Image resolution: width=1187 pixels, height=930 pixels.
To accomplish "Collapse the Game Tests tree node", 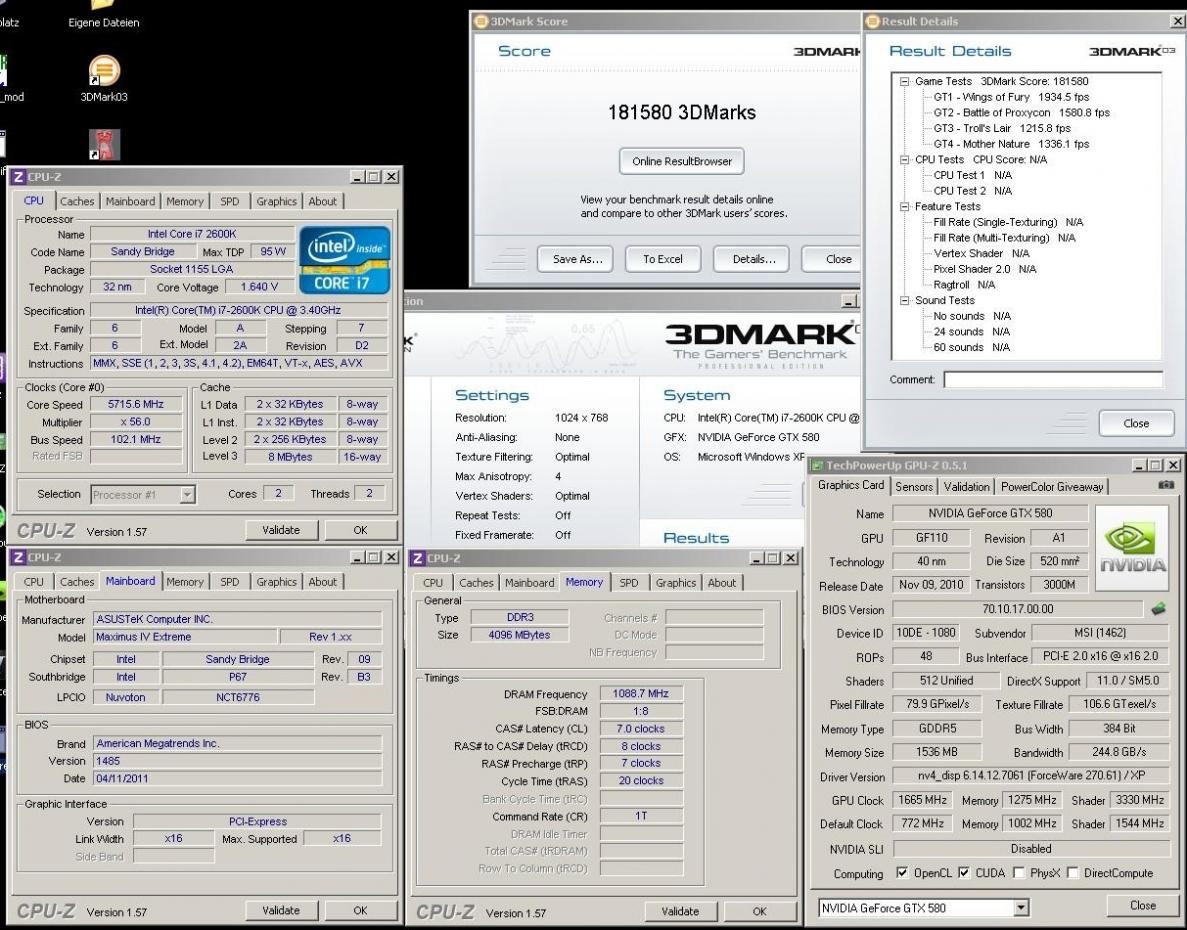I will pyautogui.click(x=906, y=81).
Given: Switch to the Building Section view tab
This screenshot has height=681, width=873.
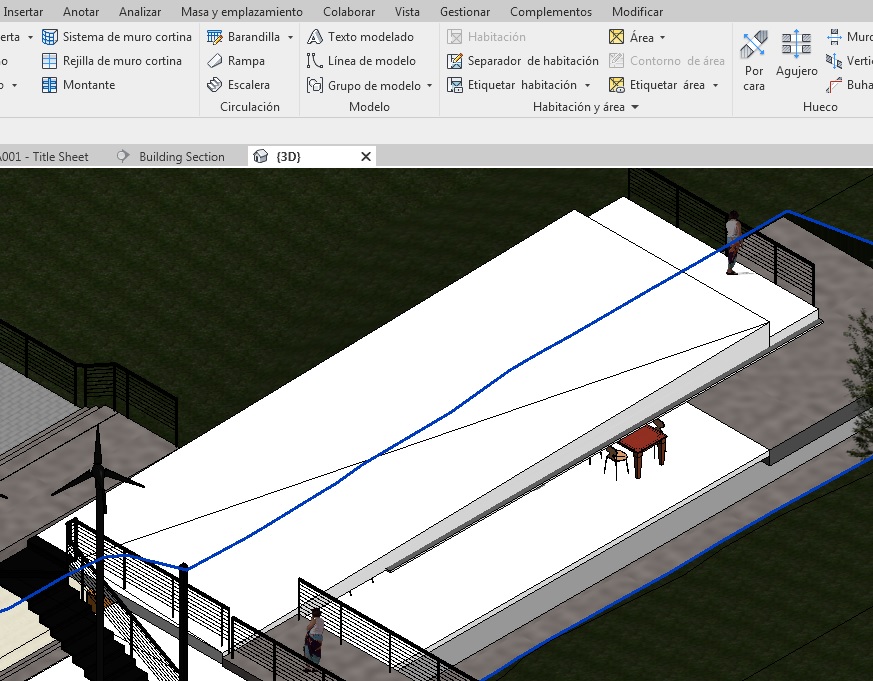Looking at the screenshot, I should pos(181,157).
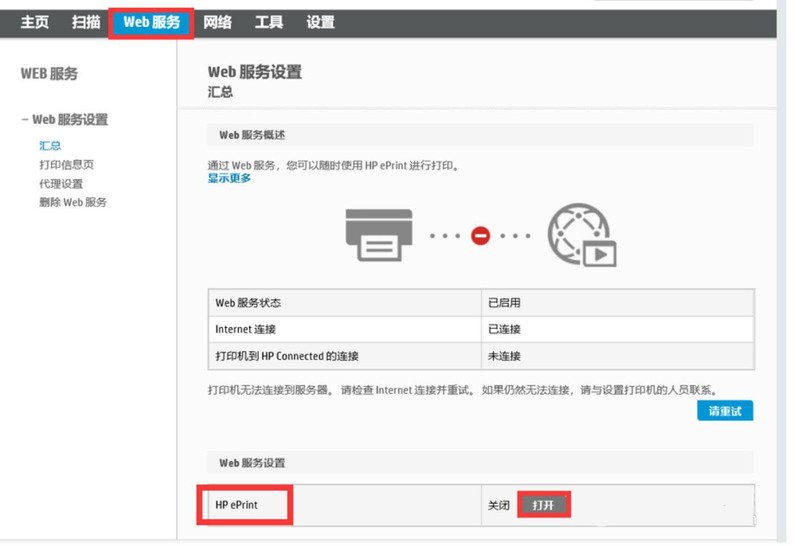Select 删除 Web 服务 in sidebar
Viewport: 800px width, 546px height.
(73, 203)
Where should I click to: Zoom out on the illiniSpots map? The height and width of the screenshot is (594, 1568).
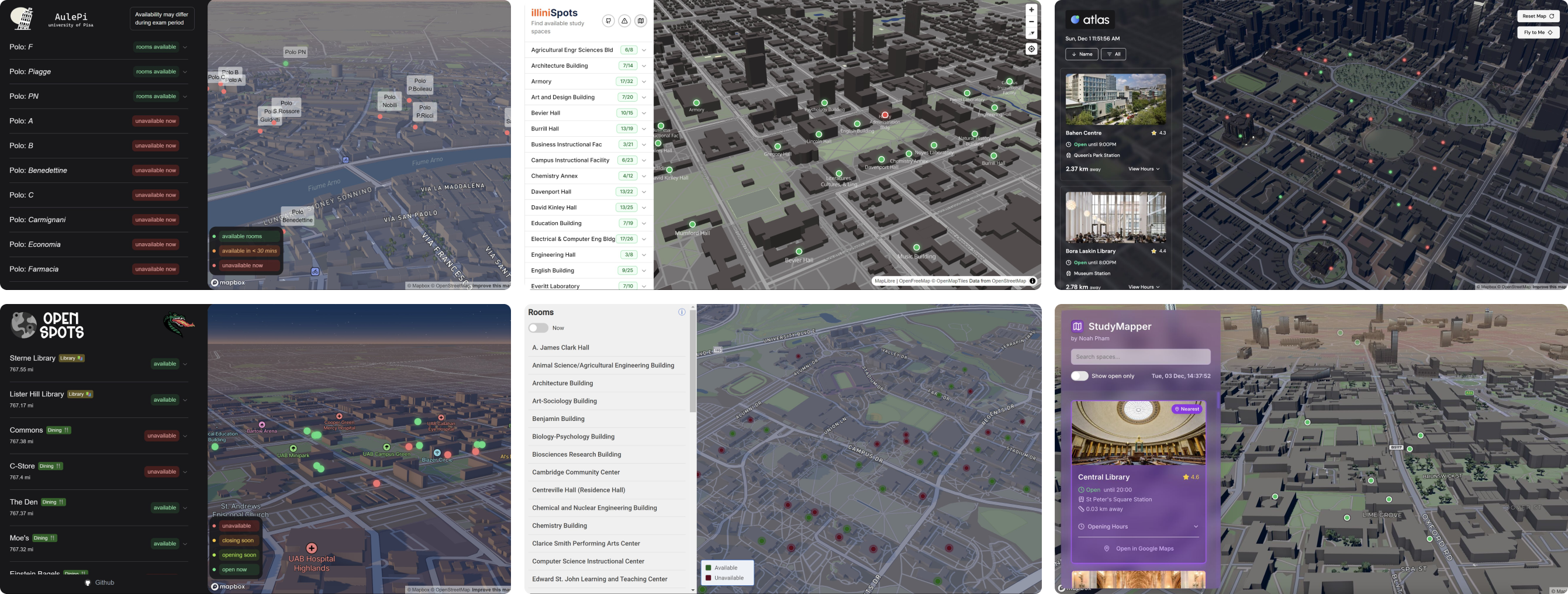pos(1031,22)

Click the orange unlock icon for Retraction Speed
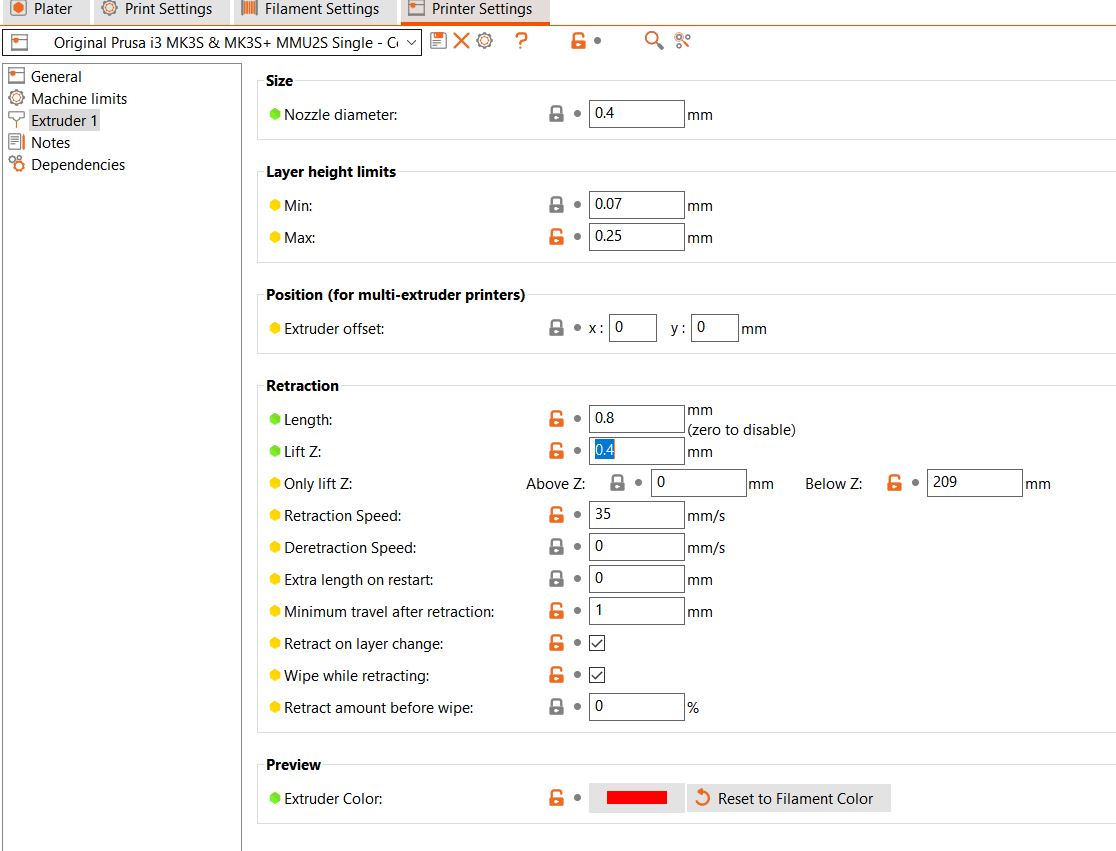556,515
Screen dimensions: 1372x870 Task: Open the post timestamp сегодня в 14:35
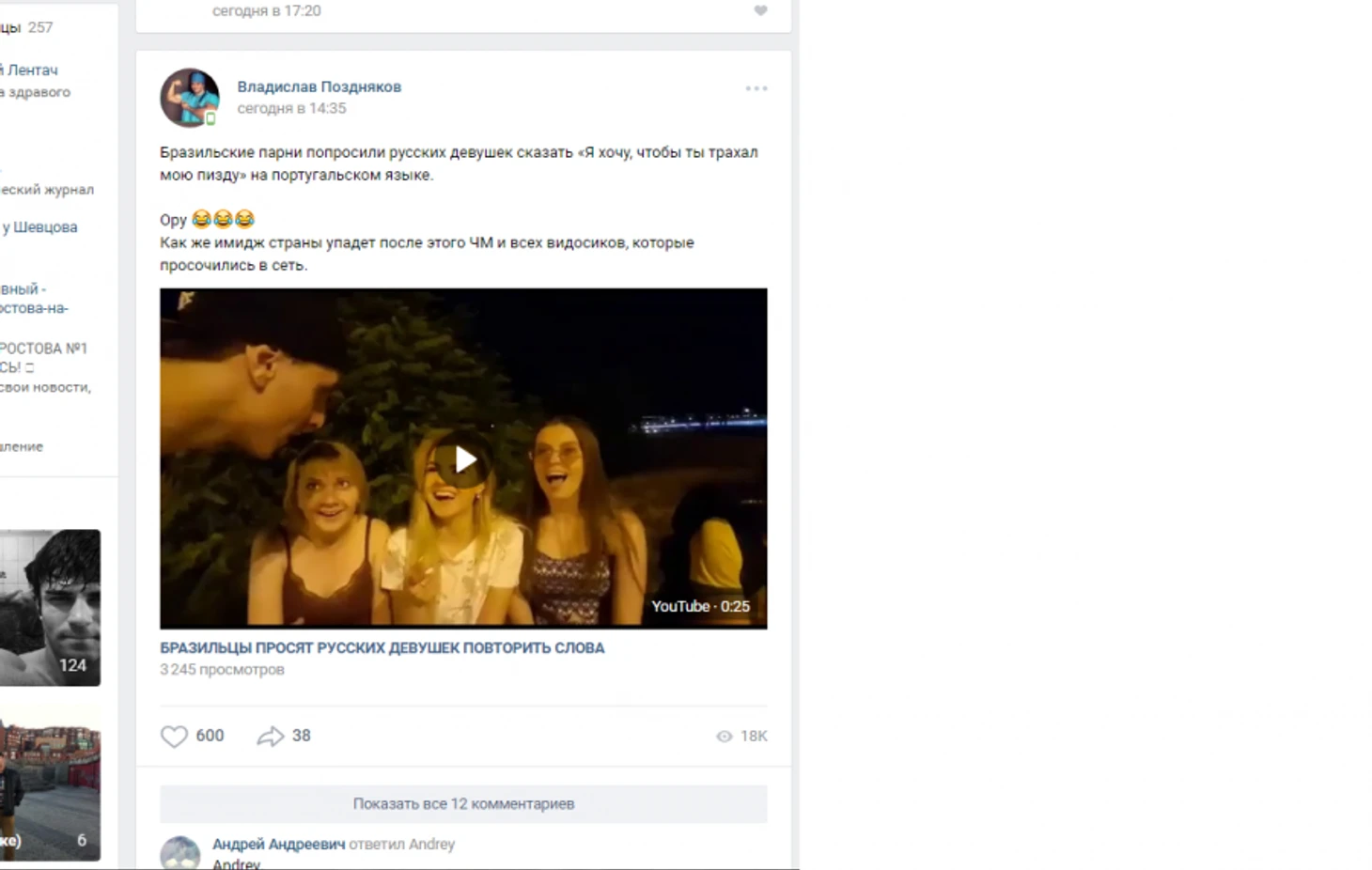pos(291,108)
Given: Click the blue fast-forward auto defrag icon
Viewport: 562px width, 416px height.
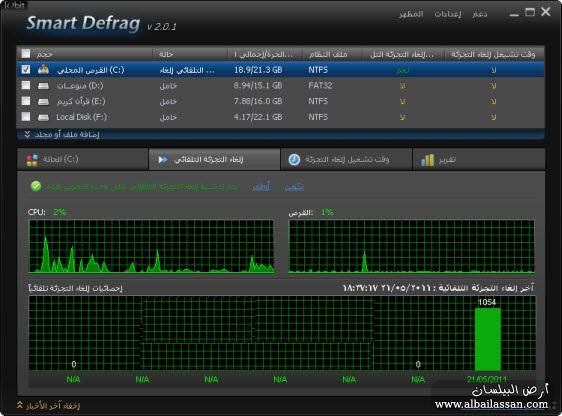Looking at the screenshot, I should pyautogui.click(x=163, y=159).
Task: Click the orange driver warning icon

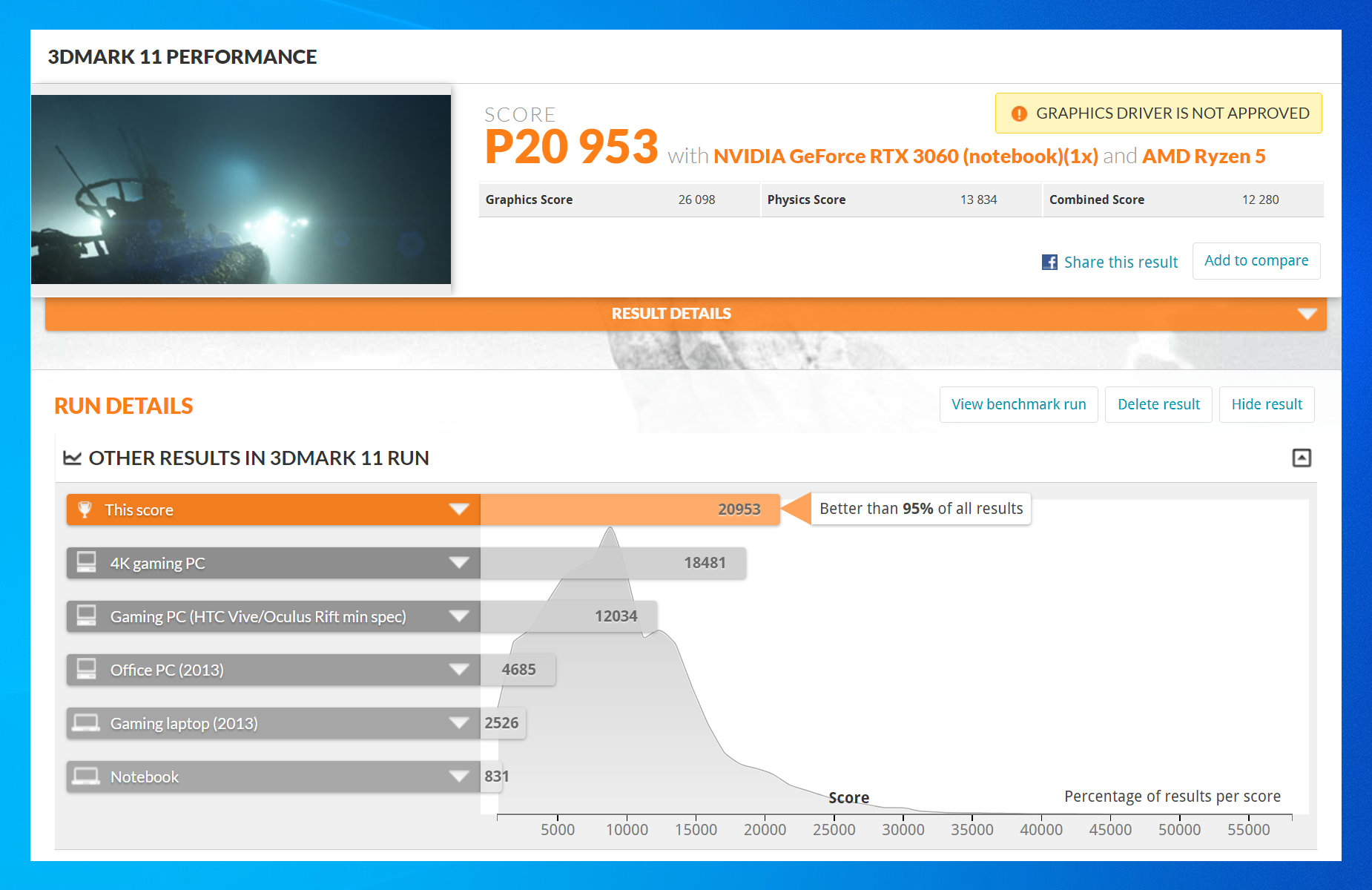Action: coord(1019,113)
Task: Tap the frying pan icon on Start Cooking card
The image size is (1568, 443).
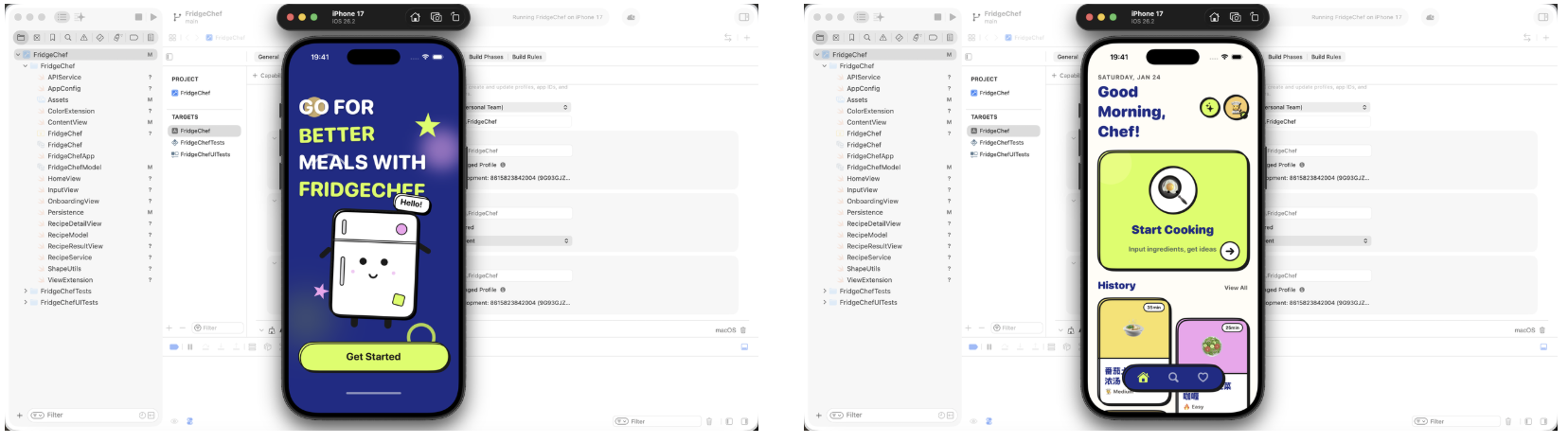Action: click(x=1172, y=190)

*Problem details:* When a line among the entries contains "Given", pull that line out.

*Output for this exercise:*
Given: Switch to the Building Section view tab
Given: Click the blue fast-forward auto defrag icon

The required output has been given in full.